In A Fortnight

Publication: China Brief Volume: 7 Issue: 6


At the recent Fifth Session of the 10th National People’s Congress held in Beijing, an admiral from the People’s Liberation Army (PLA) delegation claimed, off-the-record, that China has already begun the research and development (R&D) of an indigenously built aircraft carrier and could complete its construction by 2010. In his comments to the PRC-owned Hong Kong newspaper Wen Wei Po, the admiral further insisted that China reserved the right to develop an aircraft carrier and lambasted those countries (read: the United States) who criticized China’s growing maritime capabilities (Wen Wei Po, March 19). Yet when other flag officers of the delegation were asked to comment upon the issue, the majority of them either denied that there was an aircraft carrier in the R&D pipelines or refused to answer the question altogether. General Zhou Kunren, a former vice admiral and political commissar of the PLA Navy, flatly rebuffed the claims, stating that a Chinese aircraft carrier was simply a myth.

Past statements by high-ranking Chinese officials as well as advancements in China’s maritime power projection capabilities, however, seem to suggest that China intends to develop an aircraft carrier in the near-term, if it has not already begun to do so. In August 2005, PLA Navy deputy commander Admiral Zhang Xusan declared that China, as a major naval power in the region, would soon begin developing its own aircraft carrier. The following year in October, the assistant chairman of China’s National Defense Science and Technology Committee, Sun Laixi, made similar statements, arguing that given China’s long coastline, the development of an aircraft carrier seemed only logical. Just one month later, reports emerged that China had procured two Su-33 advanced fighters, the carrier-borne variant of the Russian Su-27, for flight tests and would ultimately purchase 50 Su-33 fighters (Sankei Shimbun, November 6, 2006).
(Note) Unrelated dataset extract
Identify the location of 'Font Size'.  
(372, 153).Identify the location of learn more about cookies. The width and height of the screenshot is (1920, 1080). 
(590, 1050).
As the final leg of her Northeast Asian tour that included stops in Japan and South Korea, French Defense Minister Michele Alliot-Marie visited China from March 18-19. During her time in Beijing, Alliot-Marie held meetings with Chinese Defense Minister Cao Gangchuan, Central Military Commission Vice Chairman Guo Boxiong and President Hu Jintao. Following her meeting with Hu, Alliot-Marie defended China’s recent 17.8 percent defense budget increase as reasonable and stated that, as a proportion of China’s GDP, the budget was “far less than [those of] equivalent countries in the region” (AFP, March 19). In a joint statement with General Guo, Alliot-Marie also pledged to further strengthen the bilateral military relations between the two countries “by way of reciprocal visits, information exchanges [and] inspecting and learning from each other’s military exercises” (Xinhua, March 19). Reiterating her comments in Tokyo where she had stated, “The ban is nothing but a political and psychological thing,” Alliot-Marie also called for the lifting of the EU arms embargo during her talks with reporters in Beijing. The embargo, she argued, would only hinder the deepening of China-EU relations (Xinhua March 20). Together with Germany, France has been one of the staunchest advocates of lifting the EU arms embargo that was first imposed following the 1989 Tiananmen Massacre.